The Lord Lifts Us – Psalm 30

A text – Psalm 30

I will extol you, O Lord, for you have drawn me up and did not let my foes rejoice over me.
O Lord my God, I cried to you for help, and you have healed me.
O Lord, you brought up my soul from Sheol, restored me to life from among those gone down to the Pit.

Sing praises to the Lord, O you his faithful ones, and give thanks to his holy name.
For his anger is but for a moment; his favor is for a lifetime. Weeping may linger for the night, but joy comes with the morning.

As for me, I said in my prosperity, “I shall never be moved.”
By your favor, O Lord, you had established me as a strong mountain; you hid your face; I was dismayed.

To you, O Lord, I cried, and to the Lord I made supplication:
“What profit is there in my death, if I go down to the Pit? Will the dust praise you? Will it tell of your faithfulness?
10 Hear, O Lord, and be gracious to me! O Lord, be my helper!”

11 You have turned my mourning into dancing; you have taken off my sackcloth and clothed me with joy,
12 so that my soulmay praise you and not be silent. O Lord my God, I will give thanks to you forever.

A reflection:

This psalm is filled with praise for healing. The author was at the brink of death and received God’s gift of healing – we see it in verse 2, and then later, in verses 7-12. God gets all the credit for the healing, and God is the one the psalmist prays to and argues with and tries to persuade. The psalmist has a deep relationship with the Lord, and the Lord pays attention, does not hide his face any longer, and the result is healing and joy.

Look at the up and down movements – they are what captures my attention this morning – God draws the author up, God has brought the author’s soul up from Sheol, the place of the dead. The psalmist was on the verge of going down to the Pit when God turned mourning into dancing.
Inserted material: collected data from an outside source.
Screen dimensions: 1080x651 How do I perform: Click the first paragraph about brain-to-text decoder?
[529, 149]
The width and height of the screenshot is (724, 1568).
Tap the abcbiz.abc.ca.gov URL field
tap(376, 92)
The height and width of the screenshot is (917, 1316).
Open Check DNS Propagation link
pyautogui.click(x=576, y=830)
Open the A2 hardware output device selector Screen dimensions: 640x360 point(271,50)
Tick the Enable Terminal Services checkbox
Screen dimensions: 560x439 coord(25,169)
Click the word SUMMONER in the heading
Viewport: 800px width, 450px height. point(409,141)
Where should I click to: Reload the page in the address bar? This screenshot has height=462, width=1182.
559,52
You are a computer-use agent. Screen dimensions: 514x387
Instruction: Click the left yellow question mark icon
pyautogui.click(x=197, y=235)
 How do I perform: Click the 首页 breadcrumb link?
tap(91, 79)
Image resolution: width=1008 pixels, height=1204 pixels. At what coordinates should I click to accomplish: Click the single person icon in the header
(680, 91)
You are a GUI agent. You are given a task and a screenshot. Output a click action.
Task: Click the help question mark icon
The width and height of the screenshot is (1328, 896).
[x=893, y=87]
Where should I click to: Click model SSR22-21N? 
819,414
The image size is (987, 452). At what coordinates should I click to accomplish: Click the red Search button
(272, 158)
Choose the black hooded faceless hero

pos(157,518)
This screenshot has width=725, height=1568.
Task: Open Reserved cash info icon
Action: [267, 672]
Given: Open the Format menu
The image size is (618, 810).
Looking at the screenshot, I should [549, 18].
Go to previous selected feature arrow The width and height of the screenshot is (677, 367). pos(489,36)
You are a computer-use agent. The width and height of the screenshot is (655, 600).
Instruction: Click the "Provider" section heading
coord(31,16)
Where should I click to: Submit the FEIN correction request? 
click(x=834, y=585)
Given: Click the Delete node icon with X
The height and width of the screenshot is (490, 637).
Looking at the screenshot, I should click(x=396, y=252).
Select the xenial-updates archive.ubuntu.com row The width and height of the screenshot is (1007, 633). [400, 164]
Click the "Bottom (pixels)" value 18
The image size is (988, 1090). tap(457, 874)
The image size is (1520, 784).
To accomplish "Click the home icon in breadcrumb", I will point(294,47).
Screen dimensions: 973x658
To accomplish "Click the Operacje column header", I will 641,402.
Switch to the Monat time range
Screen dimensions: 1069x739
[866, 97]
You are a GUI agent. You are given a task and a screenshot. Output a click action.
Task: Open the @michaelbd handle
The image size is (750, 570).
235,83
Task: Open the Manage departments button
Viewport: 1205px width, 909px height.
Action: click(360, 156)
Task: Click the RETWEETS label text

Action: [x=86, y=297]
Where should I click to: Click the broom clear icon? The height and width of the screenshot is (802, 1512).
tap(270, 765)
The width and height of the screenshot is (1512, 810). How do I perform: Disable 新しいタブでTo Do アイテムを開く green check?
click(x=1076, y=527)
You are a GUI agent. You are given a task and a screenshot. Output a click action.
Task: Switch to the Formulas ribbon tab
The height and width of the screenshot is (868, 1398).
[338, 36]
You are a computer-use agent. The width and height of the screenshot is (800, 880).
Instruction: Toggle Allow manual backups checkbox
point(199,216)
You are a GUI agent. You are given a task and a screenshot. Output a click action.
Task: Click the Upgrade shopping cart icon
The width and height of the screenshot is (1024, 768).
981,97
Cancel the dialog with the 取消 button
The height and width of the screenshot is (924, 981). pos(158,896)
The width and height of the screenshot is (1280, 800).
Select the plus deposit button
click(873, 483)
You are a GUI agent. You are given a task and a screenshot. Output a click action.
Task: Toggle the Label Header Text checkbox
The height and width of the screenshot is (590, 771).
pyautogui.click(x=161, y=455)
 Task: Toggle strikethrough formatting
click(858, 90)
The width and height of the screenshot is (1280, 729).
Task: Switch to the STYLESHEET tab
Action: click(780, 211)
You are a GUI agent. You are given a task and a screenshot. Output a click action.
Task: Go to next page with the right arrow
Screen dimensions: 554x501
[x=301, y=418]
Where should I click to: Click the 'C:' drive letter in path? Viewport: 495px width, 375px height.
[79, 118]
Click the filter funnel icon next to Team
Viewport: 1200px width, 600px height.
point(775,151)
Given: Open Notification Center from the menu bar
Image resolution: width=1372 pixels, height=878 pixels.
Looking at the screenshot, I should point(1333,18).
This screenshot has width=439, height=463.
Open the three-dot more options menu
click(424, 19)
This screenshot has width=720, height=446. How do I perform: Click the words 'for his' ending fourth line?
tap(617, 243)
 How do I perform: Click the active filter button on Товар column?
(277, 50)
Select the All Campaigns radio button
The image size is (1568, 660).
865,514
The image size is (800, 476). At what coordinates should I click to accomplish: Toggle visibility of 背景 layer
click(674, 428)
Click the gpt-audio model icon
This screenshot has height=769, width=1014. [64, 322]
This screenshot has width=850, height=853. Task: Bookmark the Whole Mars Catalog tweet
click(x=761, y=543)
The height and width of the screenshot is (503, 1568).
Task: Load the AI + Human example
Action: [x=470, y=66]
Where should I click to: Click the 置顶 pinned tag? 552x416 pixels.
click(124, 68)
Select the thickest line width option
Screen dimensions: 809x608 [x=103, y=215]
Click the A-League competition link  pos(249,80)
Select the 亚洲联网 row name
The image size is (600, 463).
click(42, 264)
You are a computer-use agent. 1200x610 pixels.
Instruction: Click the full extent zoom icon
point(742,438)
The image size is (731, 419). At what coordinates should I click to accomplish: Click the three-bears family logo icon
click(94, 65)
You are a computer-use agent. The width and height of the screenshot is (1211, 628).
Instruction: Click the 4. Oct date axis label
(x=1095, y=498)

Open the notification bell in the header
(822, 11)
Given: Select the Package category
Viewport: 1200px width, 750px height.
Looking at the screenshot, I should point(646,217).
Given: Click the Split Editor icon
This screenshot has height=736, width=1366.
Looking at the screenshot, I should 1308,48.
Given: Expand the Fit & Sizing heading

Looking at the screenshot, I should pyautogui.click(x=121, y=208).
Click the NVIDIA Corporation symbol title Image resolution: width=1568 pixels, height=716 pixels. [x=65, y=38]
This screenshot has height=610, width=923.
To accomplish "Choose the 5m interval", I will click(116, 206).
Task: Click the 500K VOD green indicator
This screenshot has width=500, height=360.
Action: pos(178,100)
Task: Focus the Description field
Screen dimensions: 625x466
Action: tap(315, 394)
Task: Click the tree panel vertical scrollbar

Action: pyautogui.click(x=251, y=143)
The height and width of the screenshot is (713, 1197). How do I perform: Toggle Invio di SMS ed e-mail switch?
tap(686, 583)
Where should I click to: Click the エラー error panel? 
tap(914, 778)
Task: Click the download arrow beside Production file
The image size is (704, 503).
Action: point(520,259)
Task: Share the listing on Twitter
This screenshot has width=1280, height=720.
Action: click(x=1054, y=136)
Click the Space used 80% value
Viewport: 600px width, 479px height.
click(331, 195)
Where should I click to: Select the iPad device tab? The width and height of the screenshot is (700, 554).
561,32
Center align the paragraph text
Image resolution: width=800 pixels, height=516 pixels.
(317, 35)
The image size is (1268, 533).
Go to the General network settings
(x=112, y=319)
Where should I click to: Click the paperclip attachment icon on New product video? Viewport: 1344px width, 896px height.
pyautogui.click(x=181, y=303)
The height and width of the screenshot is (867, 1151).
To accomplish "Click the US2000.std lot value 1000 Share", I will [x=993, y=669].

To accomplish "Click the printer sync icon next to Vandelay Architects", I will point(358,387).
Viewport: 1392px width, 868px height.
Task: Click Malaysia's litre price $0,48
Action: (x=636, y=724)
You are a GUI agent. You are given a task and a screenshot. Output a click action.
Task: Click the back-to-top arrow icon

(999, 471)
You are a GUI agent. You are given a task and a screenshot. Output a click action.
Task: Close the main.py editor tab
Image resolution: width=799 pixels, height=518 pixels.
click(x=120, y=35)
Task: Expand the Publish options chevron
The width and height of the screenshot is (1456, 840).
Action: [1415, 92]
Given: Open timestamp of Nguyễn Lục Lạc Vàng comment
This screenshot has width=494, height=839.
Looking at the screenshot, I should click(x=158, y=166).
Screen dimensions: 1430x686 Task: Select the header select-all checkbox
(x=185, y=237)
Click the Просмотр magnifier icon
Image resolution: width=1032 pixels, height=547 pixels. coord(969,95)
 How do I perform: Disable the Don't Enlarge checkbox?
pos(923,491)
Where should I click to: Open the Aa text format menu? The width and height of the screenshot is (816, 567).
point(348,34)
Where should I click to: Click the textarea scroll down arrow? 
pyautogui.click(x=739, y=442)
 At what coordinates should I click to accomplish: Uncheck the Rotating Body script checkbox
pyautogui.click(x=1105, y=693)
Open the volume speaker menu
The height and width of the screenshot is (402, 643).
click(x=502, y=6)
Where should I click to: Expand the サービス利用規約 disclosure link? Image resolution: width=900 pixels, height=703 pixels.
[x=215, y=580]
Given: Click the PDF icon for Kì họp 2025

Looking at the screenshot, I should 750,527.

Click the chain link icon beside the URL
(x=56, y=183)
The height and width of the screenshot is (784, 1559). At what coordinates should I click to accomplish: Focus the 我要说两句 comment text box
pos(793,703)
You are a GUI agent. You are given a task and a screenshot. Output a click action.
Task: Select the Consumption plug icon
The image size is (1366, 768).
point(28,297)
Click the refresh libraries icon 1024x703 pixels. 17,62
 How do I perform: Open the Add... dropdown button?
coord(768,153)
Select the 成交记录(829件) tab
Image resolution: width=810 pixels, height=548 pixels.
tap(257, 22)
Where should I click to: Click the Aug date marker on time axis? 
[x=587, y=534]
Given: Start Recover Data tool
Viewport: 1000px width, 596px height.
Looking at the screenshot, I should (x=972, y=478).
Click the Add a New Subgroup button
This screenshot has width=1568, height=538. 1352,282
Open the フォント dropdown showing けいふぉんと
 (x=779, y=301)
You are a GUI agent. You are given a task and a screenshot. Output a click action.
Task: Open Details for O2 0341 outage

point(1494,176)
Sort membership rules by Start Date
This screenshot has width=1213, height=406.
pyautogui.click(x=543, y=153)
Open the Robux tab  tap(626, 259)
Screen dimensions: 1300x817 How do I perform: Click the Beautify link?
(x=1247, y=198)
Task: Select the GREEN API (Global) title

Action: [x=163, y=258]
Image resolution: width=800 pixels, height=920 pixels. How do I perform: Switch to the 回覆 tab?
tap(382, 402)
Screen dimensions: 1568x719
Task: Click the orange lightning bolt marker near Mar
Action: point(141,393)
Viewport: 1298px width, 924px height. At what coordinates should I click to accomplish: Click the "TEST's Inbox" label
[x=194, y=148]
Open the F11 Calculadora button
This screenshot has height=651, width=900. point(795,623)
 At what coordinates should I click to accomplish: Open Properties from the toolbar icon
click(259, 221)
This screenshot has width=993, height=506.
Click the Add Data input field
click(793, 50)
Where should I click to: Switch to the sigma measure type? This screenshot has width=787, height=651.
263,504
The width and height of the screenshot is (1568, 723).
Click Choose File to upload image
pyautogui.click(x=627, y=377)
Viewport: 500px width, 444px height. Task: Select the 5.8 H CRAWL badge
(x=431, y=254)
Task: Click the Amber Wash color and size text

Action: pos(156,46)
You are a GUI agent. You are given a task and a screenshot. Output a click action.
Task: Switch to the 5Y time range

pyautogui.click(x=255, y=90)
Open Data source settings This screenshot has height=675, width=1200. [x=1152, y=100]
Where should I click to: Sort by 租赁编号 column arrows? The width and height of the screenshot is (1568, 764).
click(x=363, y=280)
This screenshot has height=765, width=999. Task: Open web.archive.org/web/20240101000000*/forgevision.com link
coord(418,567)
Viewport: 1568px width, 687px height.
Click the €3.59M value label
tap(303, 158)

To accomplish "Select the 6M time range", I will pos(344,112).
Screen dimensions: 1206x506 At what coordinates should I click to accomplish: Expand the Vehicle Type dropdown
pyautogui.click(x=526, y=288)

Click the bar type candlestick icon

This psalm of joy and thanksgiving and praise fits our first and second lessons this week very well. In the Gospel of John’s story about breakfast on the beach, Peter, who still suffers from his denial of Jesus three times, is asked by the Lord if he loves Jesus. Peter gets to say three times that he does, and Jesus once again commissions Peter to continue Jesus’s earthly ministry, caring for all the flock. From the dismal depths of guilt and despair, the Lord raises him up to leadership and a calling. In the story of Paul’s transformation, that dedicated and persuasive man is demoted into the dust by the question, “Why are you persecuting me?” and then brought to the truth by Ananias and brought to a new calling to tend the Lord’s flock in faraway places and, it turns out, in distant centuries like our own.

The Lord lifts us all. Amen.

A prayer:

Lord God, Thank you for loving us. Thank you for this psalm of gratitude and praise. Thank you for the disciples near and far who became apostles to share the Good News with us who might never have known it. Help us to remember always that you are the one who lifts us, who loves us, and who calls us. Amen.